许茗仪再翻看了几本,发现这些书的摆放师按照一定顺序的,书架每一列上都只有一本记录着红字。
看的出来也不是每一层的人都有资格对阿素动手,其中有一个叫宋盏的人出现的次数最多,阿素左右臂的桡骨和尺骨、多段的椎骨上都是这个人的手笔。
【金刚符壹·贰·叁·肆型】,地阶,这个人的理念和葛青衫有异曲同工之妙,在原来的基础上对阿素的体质进行了一定程度的强化,以保证后续其它符箓的刻入。
关于宋盏的记录上,没有‘损’的相关字眼,大约是吸取了前一次的教训,控制了‘她’的攻击性。
许茗仪站在旁观者的角度来看,并不觉得愤怒,贝珠倒是越来越读不下去了。
“海卯年应月柒拾叁日,左尺骨,皮肉...”
"念。"许茗仪能猜到一点殷函孟的目的了。
“皮肉未开,易器,其欲逃,未果,血...半日不止,汤药尽服,行且成。”
宋盏较葛青衫来说成功了,葛青衫的方案看似是行的通的,但最后阿素并没有表现出相关的能力,宋盏这个更直观,毕竟人都有自保的本能。
先在左臂桡骨上刻入叁型,再想剥开皮肉于尺骨刻入肆型时,势必能观察到上一次的结果。
吃了宋盏红利的人叫章环,她彻底改变了之前用的器具,因为符起效的时候,只有地阶以上的工具才给阿素划出口子来。
阿素的股、胫、腓骨上纂的是【速·浮空】,从记录上来看,章环的想法遭到了大部分人的反对,因着上面写的是
“损三人,不复用,唯主赞,不嘱众人寻,海卯年应月柒拾玖日归,遂无逃意。”
之后的几次是在手骨上,分成多次,参与的人也多了,许是难度太大,几次中都提到殷函孟在场。
“为什么不再逃了?”在第三个人手中,阿素被改造后得到了足以让她逃出生天的能力,殷函孟没让人找她,她却自己回来了。
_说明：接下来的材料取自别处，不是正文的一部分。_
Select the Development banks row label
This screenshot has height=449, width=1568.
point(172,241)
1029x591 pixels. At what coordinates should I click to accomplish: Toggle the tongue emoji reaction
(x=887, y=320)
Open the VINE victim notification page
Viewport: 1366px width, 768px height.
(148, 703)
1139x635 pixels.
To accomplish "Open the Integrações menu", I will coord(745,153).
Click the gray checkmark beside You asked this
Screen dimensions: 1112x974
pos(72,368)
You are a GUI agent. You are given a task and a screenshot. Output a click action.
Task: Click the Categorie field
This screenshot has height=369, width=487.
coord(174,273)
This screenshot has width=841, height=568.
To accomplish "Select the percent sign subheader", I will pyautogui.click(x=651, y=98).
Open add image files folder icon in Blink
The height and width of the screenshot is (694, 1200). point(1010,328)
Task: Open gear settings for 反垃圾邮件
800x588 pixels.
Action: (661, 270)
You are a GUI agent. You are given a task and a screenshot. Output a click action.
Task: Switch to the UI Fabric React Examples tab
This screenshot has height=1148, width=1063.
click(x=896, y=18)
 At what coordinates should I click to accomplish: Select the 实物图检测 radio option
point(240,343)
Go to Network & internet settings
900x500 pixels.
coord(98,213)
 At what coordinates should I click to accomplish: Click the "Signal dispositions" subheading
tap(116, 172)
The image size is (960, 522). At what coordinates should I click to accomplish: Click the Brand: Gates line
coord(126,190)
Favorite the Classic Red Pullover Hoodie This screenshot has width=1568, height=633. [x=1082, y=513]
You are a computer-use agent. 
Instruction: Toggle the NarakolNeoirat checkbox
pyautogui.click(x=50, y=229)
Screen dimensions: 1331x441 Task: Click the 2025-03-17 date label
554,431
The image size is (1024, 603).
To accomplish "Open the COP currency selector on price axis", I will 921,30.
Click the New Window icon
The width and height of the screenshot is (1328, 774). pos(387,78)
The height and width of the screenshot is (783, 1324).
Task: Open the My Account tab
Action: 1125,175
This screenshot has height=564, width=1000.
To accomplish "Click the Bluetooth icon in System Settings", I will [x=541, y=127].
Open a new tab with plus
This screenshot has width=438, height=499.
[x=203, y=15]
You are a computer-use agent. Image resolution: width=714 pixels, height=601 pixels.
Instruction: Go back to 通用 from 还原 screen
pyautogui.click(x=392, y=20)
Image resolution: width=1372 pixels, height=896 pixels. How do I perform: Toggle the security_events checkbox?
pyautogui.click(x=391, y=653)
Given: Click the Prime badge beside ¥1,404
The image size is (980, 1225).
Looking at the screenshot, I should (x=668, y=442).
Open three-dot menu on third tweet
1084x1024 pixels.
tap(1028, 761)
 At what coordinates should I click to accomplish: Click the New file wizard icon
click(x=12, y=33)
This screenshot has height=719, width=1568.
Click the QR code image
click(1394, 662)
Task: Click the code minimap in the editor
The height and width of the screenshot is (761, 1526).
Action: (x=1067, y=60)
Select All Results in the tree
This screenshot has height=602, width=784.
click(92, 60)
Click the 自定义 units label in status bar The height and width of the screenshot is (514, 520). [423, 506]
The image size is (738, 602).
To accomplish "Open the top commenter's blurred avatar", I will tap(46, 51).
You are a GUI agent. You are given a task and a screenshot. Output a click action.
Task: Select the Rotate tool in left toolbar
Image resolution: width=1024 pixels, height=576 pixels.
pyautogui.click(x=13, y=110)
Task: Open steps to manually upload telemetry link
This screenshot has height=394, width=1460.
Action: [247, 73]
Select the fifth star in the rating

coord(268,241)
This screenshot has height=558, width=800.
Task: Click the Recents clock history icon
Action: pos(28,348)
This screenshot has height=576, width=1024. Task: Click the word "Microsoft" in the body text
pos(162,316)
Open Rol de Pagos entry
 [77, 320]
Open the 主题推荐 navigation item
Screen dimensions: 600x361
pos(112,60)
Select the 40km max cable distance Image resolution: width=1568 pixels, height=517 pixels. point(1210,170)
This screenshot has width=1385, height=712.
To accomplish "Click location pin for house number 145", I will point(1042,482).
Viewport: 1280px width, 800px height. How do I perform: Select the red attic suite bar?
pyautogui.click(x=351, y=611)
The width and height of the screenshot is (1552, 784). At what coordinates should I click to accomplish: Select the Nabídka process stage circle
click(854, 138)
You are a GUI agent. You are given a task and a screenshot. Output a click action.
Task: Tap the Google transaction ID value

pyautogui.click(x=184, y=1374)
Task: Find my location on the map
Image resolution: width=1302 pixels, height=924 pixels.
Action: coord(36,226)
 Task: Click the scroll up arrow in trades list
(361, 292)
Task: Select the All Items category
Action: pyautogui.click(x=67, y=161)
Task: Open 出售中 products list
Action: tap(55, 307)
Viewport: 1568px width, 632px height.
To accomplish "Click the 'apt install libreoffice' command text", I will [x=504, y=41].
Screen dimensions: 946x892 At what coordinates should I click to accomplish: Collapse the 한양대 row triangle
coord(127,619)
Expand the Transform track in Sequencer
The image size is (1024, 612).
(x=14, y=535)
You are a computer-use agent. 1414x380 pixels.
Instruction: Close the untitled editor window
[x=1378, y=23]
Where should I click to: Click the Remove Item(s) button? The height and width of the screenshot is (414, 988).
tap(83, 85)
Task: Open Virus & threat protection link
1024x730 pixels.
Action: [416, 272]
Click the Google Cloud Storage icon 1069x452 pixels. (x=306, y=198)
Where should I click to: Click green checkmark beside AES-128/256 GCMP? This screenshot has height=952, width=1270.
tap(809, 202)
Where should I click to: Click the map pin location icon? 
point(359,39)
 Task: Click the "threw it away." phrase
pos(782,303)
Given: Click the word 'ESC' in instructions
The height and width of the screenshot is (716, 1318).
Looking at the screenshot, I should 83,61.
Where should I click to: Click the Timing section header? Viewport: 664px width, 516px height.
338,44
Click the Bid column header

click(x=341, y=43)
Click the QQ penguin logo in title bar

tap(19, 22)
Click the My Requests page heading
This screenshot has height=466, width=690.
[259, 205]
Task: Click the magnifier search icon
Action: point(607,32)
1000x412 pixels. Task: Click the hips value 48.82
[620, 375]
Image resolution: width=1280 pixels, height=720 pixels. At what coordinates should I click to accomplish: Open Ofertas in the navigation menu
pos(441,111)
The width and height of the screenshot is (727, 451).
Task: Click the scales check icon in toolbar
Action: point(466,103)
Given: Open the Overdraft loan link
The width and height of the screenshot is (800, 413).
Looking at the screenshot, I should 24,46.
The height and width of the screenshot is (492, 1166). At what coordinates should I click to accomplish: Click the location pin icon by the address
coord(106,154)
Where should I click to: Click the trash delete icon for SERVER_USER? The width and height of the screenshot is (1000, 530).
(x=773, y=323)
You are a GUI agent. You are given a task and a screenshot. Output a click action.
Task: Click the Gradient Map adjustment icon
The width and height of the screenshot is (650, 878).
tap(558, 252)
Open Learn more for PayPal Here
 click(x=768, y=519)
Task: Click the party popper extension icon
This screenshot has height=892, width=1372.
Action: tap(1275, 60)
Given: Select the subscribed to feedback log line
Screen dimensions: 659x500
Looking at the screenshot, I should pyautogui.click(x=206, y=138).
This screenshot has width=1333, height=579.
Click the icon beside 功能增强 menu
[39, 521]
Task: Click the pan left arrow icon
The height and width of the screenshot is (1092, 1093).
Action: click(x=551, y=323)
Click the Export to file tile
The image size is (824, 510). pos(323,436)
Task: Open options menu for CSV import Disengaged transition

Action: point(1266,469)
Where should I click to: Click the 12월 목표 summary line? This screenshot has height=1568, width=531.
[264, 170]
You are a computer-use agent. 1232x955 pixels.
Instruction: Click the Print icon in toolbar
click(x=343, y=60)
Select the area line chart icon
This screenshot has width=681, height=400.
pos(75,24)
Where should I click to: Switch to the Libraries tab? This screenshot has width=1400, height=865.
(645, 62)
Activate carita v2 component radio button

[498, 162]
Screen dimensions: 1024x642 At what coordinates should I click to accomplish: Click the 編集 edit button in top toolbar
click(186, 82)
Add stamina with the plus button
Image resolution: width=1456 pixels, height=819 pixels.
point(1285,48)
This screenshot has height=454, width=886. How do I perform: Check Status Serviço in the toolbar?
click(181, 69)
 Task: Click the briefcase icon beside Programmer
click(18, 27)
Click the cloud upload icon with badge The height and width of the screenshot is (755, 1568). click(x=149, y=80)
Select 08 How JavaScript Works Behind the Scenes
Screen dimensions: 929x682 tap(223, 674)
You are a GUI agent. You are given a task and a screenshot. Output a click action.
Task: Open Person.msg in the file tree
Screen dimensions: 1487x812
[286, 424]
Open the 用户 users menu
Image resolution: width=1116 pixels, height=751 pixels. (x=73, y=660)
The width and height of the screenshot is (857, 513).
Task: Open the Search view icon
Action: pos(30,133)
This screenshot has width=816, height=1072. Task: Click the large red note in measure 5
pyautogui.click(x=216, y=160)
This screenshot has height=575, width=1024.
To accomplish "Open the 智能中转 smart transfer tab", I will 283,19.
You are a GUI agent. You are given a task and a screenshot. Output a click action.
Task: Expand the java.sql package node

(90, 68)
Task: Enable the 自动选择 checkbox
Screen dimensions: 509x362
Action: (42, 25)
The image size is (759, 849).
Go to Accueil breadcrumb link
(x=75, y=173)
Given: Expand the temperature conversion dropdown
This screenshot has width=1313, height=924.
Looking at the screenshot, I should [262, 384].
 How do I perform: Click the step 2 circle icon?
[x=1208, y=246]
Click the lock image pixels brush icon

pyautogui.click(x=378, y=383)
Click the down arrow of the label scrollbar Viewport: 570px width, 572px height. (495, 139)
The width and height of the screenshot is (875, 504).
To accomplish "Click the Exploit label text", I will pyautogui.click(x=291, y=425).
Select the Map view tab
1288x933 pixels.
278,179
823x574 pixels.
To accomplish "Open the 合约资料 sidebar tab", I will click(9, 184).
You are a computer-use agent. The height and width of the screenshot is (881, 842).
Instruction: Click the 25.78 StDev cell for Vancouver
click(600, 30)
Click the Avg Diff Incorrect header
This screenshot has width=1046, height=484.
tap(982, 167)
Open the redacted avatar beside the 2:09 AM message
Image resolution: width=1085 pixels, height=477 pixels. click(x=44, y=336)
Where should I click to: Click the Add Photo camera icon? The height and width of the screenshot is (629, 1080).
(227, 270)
许茗仪为了快速还原阿素的遭遇,其它符文都跳过了看的,即使如此也花了一个上午。
现在有些句子她不用贝珠提醒也能读的差不多。
不知道扇河能不能带着她想要的消息来,许茗仪叹了口气,将最后一本带着朱砂沾染过的符书放回书格之中。
“对不起...”贝珠小声的说道。
她在符楼里待过,姐姐将她救出去了,却没人来救阿素。
“为什么道歉?”许茗仪没立场指责他们,也没资格替谁原谅,她就只是单纯好奇小珍珠是怎么想的。
“姐姐...我们...都对阿素做了不好的事...”
"现在知道了以后便不会做了吗?"许茗仪知道,扇河的背叛哪次都是不得已,这一点阿素也应当是比谁的清楚的。
“我....”
自己的命运若是不能掌握在自己手中,又何来底气向他人保证呢。
“之后再说吧,这不是你一个小孩操心的事。”许茗仪下了一层,在无人的转角处对小珍珠说道。
光线从窗户翻进来,给许茗仪上了半面妆,只见她唇角勾着,眼窝有些疲惫的深陷,朝那两个符修吩咐道
“上去收拾收拾吧。”
话音刚落,便只剩下一片衣角自门边燎过,暗色斑斓着摇晃,孤单着又连成一片。
一层本不点灯,嵌在璧上的琉璃灯皆是装点门面用的,微小的摩擦声自门外传入两人耳中,起了个头,带着室内一声又一声的脆响,定睛去瞧,竟没一盏好的了。
“他...会来找你的!”贝珠又惊又惧。
许茗仪听了却忍不住笑
“炸了灯而已,他等的可不止是这个。”
许茗仪感受着身体的变化和体内灵力的流失,突然觉得她一直以来是不是太看重殷函孟了,到头来,阿素才是她最难懂的那个人。
她做【船家】做惯了,一门心思只想着偏移,只想着改变,熟不知阿素一开始便已将答卷交到她手上了。
余辛只是开始。
她是比许茗仪还大胆的赌徒,这是一场博弈,阿素有的太少,但她太像殷函孟,知道什么才是最有价值的。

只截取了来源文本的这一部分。